§ TEXT SHOWN:
════════════════════

A lake moderates the surrounding region's temperature and climate because water has a very high specific heat capacity. In the daytime, a lake can cool the land beside it with local winds, resulting in a sea breeze; in the night it can warm it with a land breeze.

How do lakes disappear?

The satellite image of Lake Chad in 2001 showed the actual lake in blue, and vegetation on top of the old lake bed in green.

Badwater Basin dry lake, February 15, 2007.

The lake may be infilled with deposited sediment and gradually become a wetland such as a swamp or a marsh. Large water plants, typically reeds, accelerate this closing process significantly because they partially decompose to form peat soils that fill the shallows. Conversely, peat soils in a marsh can naturally burn and reverse this process to recreate a shallow lake resulting in a dynamic equilibrium between marsh and lake. This is significant since wildfire has been largely suppressed in the developed world over the past century. This has artificially converted many shallow lakes into emergent marshes. Turbid lakes and lakes with many plant-eating fish tend to disappear more slowly. A "disappearing" lake (barely noticeable on a human timescale) typically has extensive plant mats at the water's edge. These become a new habitat for other plants, like peat moss when conditions are right, and some animals. Gradually, the lake closes and young peat may form, forming a fen. In lowland river valleys where a river can meander, the presence of peat is explained by the infilling of historical oxbow lakes. In the very last stages of succession, trees can grow in, eventually turning the wetland into a forest.

════════════════════

§ DATA RECORDS:
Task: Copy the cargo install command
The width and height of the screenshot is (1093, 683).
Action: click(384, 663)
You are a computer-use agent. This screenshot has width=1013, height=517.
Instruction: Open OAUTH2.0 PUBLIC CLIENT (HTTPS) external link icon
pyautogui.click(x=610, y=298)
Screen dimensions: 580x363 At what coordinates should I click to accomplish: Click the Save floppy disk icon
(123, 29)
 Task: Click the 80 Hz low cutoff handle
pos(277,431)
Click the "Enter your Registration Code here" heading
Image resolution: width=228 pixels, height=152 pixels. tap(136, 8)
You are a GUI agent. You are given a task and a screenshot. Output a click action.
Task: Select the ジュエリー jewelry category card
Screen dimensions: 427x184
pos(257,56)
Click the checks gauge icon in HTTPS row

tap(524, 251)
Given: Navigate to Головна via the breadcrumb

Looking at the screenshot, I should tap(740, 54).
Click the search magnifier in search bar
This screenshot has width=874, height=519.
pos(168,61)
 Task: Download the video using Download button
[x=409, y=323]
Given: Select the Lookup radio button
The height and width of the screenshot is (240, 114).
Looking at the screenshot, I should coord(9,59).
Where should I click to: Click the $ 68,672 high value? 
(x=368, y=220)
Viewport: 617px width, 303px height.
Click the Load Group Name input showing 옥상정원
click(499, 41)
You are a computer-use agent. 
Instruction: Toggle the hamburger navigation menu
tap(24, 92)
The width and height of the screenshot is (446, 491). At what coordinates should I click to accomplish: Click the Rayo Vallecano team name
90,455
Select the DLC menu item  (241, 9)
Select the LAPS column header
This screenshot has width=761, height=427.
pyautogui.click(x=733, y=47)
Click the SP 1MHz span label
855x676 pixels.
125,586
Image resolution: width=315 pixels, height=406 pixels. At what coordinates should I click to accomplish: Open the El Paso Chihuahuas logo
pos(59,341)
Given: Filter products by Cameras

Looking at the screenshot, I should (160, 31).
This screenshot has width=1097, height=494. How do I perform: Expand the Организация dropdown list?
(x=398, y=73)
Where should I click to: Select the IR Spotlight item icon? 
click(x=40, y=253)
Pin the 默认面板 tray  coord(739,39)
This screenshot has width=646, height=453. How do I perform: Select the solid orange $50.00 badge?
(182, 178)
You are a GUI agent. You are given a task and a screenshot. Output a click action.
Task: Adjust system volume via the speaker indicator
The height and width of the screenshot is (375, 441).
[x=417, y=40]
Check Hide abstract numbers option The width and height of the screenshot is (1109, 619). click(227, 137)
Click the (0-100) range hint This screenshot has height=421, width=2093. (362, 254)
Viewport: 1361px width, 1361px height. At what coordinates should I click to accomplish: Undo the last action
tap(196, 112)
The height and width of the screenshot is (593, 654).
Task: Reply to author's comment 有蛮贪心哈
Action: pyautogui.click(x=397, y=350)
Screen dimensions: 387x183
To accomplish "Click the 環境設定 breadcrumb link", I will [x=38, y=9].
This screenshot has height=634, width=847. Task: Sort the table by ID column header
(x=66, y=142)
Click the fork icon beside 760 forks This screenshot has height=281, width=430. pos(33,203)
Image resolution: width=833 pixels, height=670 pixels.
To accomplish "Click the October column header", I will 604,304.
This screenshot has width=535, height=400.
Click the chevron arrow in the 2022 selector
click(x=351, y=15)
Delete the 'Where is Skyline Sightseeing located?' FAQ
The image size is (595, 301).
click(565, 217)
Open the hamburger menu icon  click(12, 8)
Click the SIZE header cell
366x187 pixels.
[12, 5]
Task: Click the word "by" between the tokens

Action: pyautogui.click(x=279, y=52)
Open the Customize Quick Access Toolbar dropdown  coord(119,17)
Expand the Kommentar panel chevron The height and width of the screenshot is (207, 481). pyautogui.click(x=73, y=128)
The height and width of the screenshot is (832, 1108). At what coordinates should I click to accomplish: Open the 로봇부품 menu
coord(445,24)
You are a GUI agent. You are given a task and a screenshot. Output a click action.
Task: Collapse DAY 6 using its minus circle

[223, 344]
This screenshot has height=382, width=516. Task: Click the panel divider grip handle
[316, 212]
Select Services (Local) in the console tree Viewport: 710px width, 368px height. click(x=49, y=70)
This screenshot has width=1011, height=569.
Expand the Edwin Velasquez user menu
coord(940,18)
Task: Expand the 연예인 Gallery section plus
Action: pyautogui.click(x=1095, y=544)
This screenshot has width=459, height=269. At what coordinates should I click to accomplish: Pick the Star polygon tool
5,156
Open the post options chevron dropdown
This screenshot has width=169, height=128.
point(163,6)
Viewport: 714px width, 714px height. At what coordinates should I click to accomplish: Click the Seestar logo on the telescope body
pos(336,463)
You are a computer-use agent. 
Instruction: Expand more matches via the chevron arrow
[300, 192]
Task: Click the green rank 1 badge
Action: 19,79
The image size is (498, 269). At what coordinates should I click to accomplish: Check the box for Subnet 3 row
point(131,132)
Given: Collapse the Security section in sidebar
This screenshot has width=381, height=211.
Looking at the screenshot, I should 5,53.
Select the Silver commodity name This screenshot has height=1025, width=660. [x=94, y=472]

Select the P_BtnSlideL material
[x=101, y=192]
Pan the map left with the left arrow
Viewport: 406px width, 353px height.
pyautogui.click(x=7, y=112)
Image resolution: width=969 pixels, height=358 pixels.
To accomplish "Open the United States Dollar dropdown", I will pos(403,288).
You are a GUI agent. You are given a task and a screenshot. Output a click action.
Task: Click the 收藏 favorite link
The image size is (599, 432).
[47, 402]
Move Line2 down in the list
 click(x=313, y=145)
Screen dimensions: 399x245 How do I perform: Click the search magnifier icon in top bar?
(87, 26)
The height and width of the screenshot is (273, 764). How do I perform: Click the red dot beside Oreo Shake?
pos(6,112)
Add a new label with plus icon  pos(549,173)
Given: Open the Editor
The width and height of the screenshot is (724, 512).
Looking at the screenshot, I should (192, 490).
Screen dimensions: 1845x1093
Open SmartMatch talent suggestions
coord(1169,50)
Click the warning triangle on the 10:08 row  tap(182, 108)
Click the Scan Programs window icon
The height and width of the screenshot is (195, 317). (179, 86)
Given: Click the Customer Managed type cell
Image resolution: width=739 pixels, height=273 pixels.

════════════════════

§ PROBLEM STATEMENT: Quote the lake passage word for word, between "A lake moderates" and "February 15, 2007.", inclusive.

§ EXPECTED ANSWER:
A lake moderates the surrounding region's temperature and climate because water has a very high specific heat capacity. In the daytime, a lake can cool the land beside it with local winds, resulting in a sea breeze; in the night it can warm it with a land breeze.

How do lakes disappear?

The satellite image of Lake Chad in 2001 showed the actual lake in blue, and vegetation on top of the old lake bed in green.

Badwater Basin dry lake, February 15, 2007.